▶ Input rows:
* * *

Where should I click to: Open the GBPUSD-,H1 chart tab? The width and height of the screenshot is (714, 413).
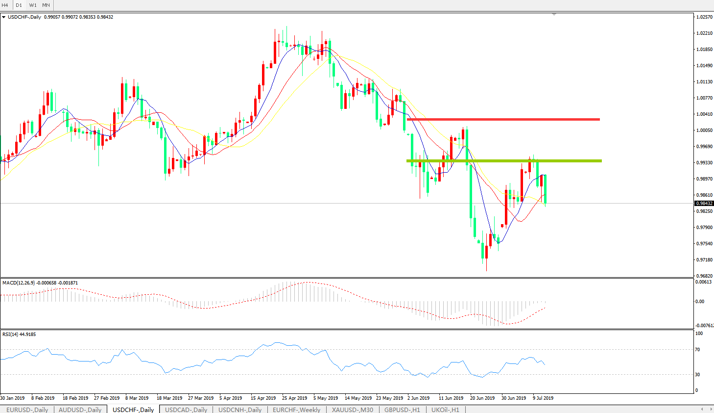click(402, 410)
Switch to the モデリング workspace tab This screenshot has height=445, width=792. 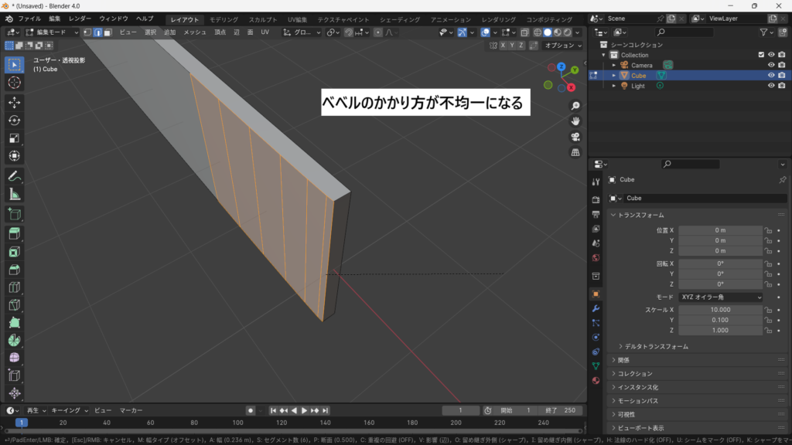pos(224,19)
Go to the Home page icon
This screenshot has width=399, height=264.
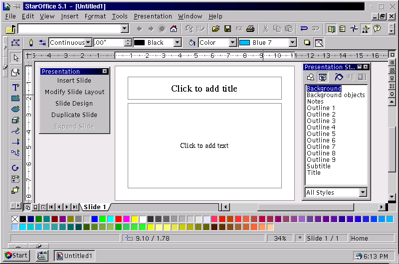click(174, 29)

* * *

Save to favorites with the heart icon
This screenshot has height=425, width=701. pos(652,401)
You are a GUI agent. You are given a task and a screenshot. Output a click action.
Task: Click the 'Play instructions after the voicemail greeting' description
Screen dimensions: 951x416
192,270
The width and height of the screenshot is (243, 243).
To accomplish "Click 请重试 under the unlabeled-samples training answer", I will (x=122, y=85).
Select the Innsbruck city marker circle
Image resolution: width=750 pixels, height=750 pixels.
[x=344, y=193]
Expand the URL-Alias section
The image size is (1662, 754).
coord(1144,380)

* * *

Return each line from the items above that contains the word "icon".

Go to the Home page icon
Save to favorites with the heart icon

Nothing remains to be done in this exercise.